Le dimissioni online sono state rese obbligatorie a partire dal 12 marzo 2016 per contrastare il fenomeno delle "dimissioni in bianco" una pratica molto diffusa che consiste nel far firmare al lavoratore le proprie dimissioni in anticipo, spesso al momento dell'assunzione, senza l'indicazione della data che verrà trascritta a discrezione del datore di lavoro a fronte di una malattia, un infortunio, un comportamento sgradito o una gravidanza.

Le dimissioni volontarie e la risoluzione consensuale del rapporto di lavoro per via telematica devono essere effettuate tramite una procedura online accessibile dal sito del Ministero del Lavoro e delle Politiche Sociali o rivolgendosi a uno dei soggetti abilitati che sono patronato, organizzazione sindacale, ente bilaterale, commissioni di certificazione, consulenti del lavoro e sedi territoriali dell'Ispettorato nazionale del lavoro.

Nel caso il lavoratore volesse procedere autonomamente senza avvalersi di nessuno soggetto abilitato deve essere in possesso del PIN dispositivo dell’INPS o del Sistema Pubblico di Identità Digitale (SPID).

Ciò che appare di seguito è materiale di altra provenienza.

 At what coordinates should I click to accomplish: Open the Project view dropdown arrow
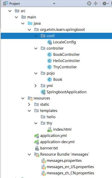click(54, 4)
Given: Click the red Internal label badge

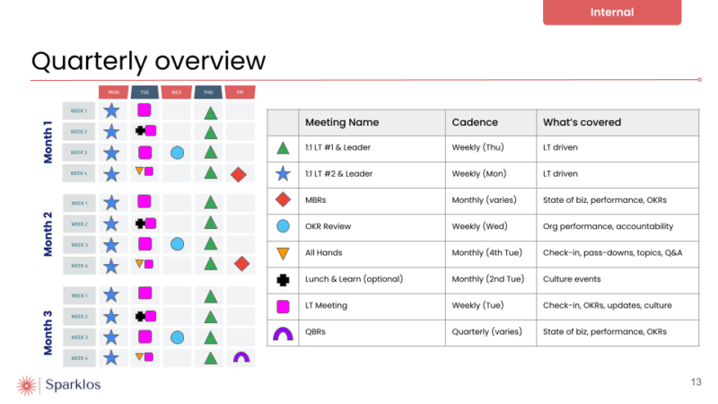Looking at the screenshot, I should 612,13.
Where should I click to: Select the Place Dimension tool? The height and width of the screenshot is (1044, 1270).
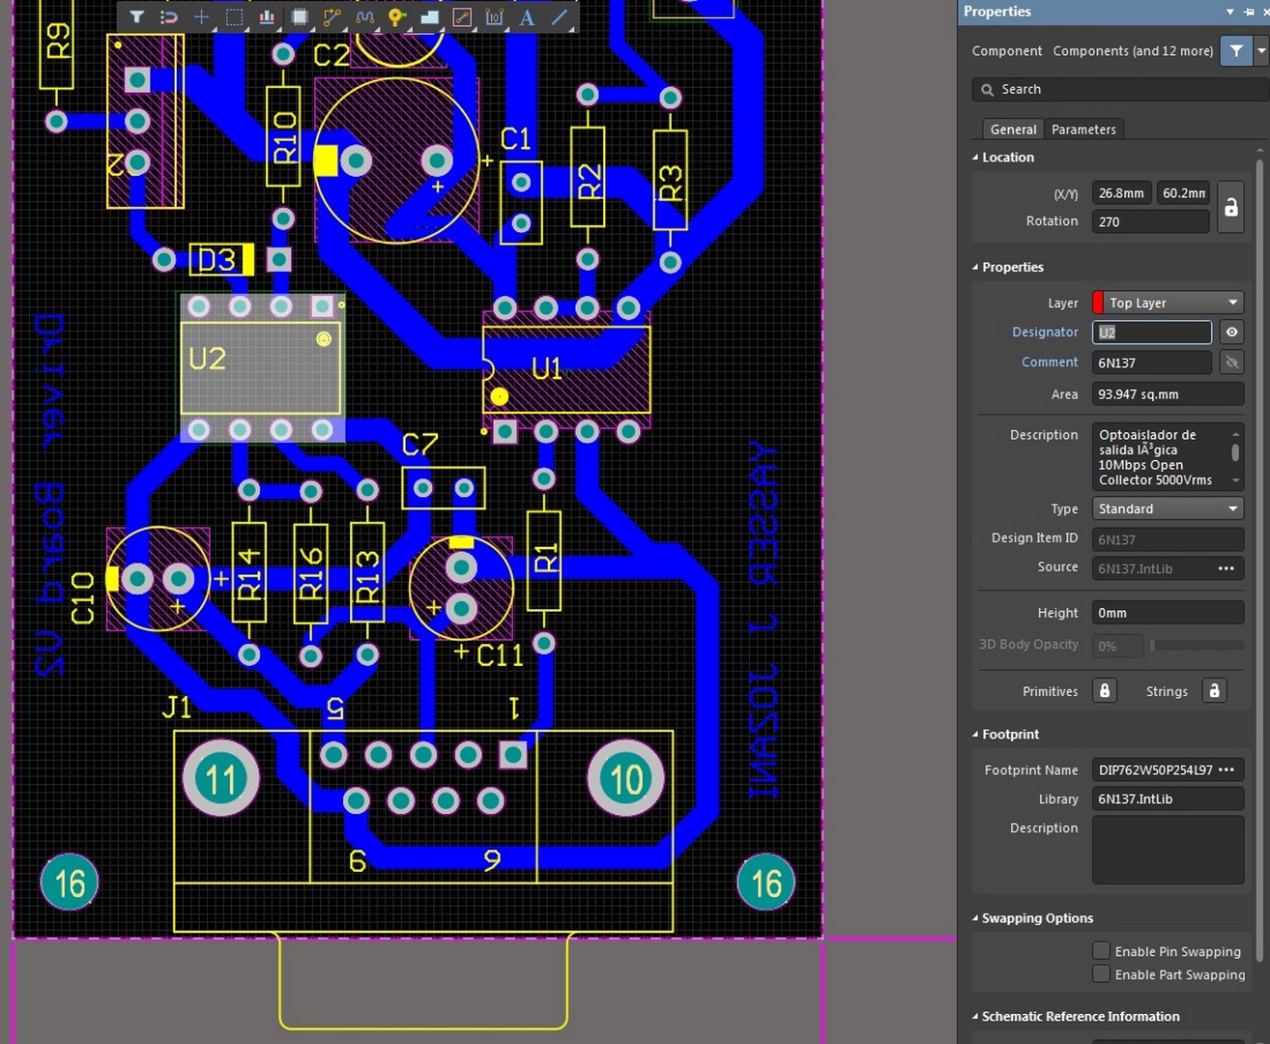click(x=494, y=16)
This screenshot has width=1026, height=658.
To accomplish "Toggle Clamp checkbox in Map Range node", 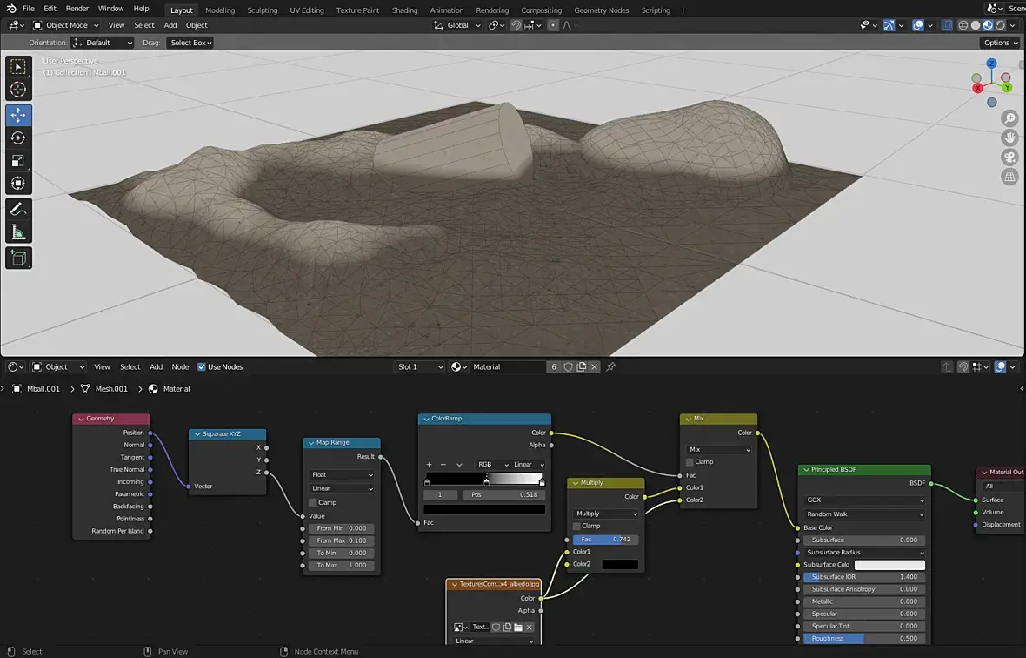I will pyautogui.click(x=314, y=502).
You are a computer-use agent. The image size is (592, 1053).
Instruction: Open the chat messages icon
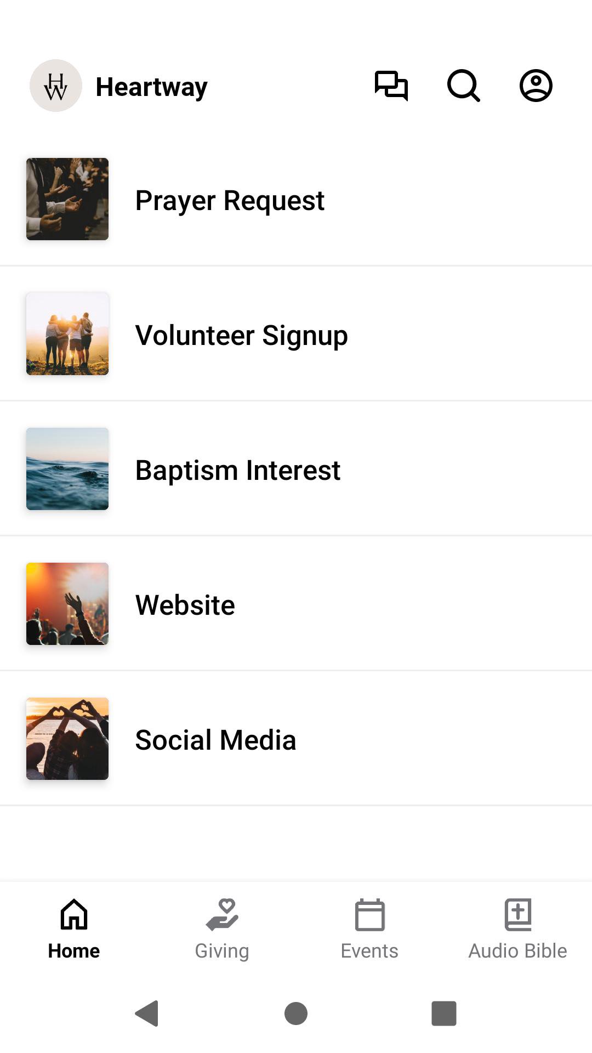click(391, 86)
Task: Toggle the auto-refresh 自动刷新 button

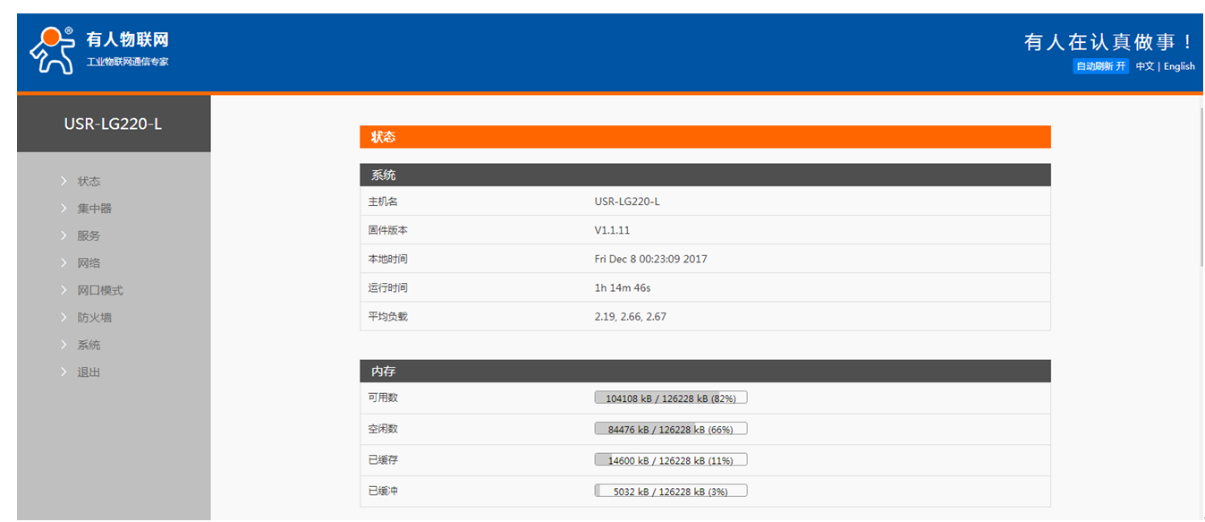Action: tap(1100, 66)

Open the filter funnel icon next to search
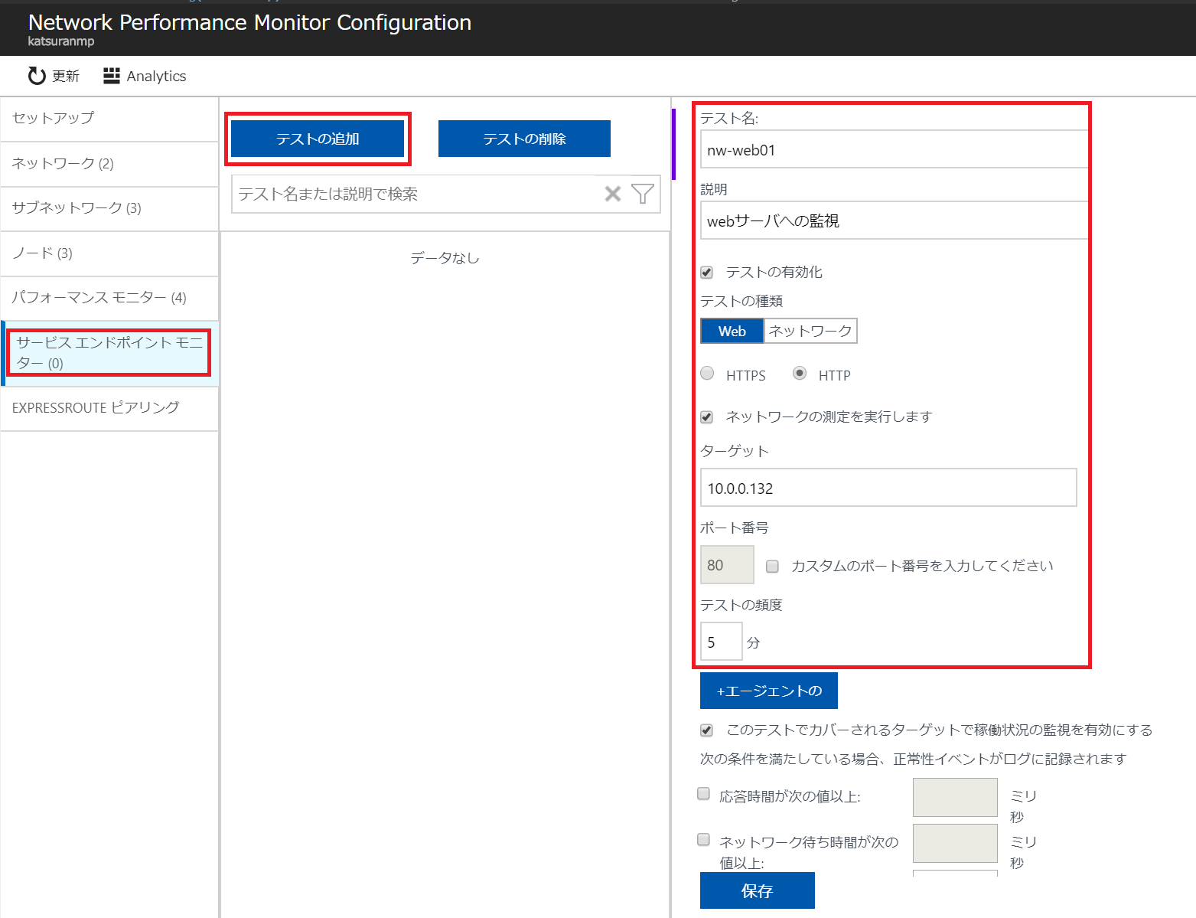tap(642, 194)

La procedura per le dimissioni volontarie telematiche è descritta nel Decreto Ministeriale del 15 dicembre 2015. Restano esclusi dal campo di applicazione della norma sulle dimissioni online i rapporti di lavoro alle dipendenze delle pubbliche amministrazioni, il lavoro domestico, le dimissioni e la risoluzione consensuale disposta nelle sedi conciliative indicate nell'art. 2113 del Codice civile al 4° comma e nelle Commissioni di certificazione.